Once the line containing "Open the networks sitemap icon in sidebar" is found in the entries below, reproduce it and every line after it, stopping at and including the line containing "The height and width of the screenshot is (274, 409)."; reproduce nothing else, and keep each line exact.

## Recorded data
· · · · · · ·
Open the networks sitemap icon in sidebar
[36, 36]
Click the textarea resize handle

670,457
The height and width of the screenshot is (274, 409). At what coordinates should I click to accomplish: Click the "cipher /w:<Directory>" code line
· · · · · · ·
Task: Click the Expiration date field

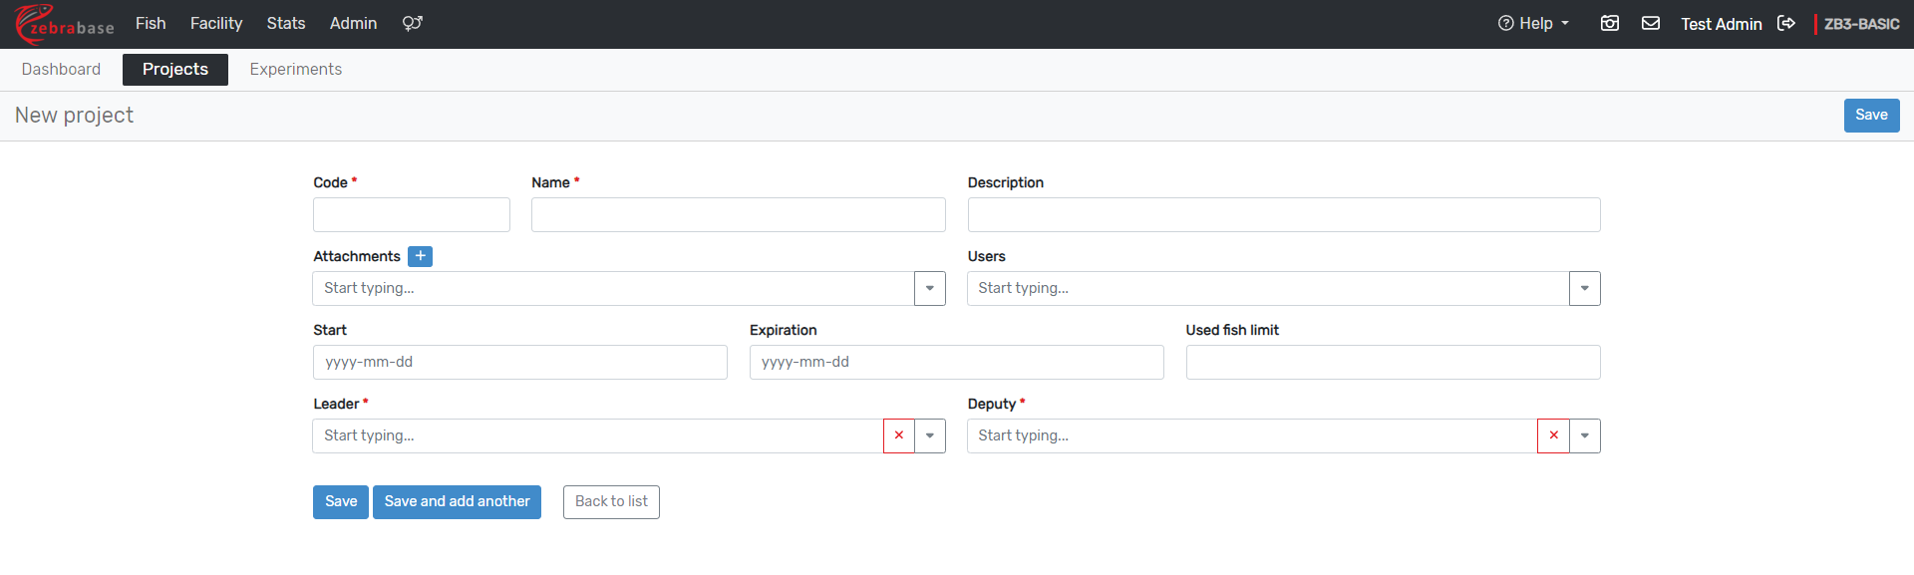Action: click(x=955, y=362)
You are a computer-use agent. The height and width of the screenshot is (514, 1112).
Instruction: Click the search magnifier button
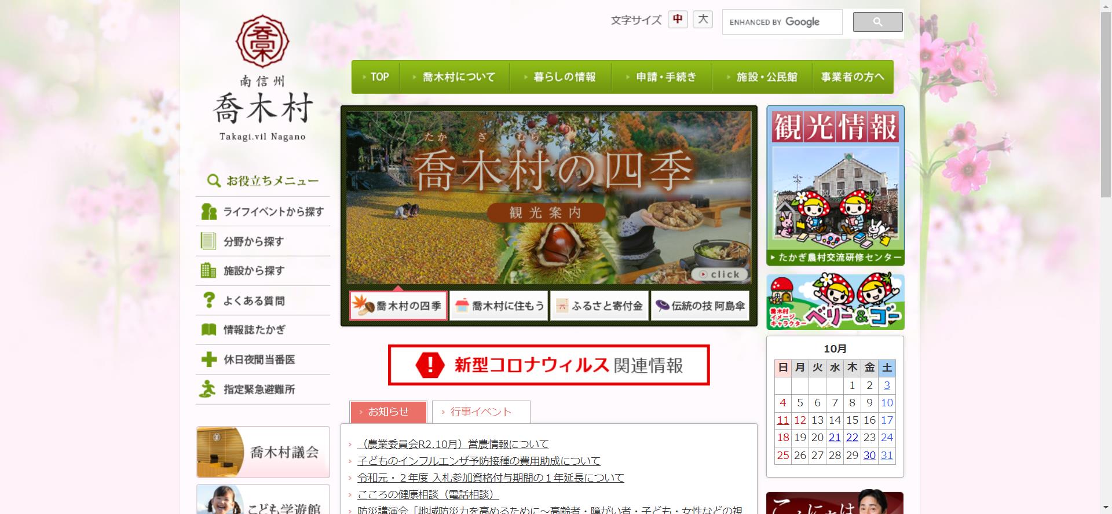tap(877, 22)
· · · · · · ·
## Written response
Open the networks sitemap icon in sidebar
[36, 36]
Click the textarea resize handle

670,457
The height and width of the screenshot is (274, 409). At what coordinates should I click to accomplish: Click the "cipher /w:<Directory>" code line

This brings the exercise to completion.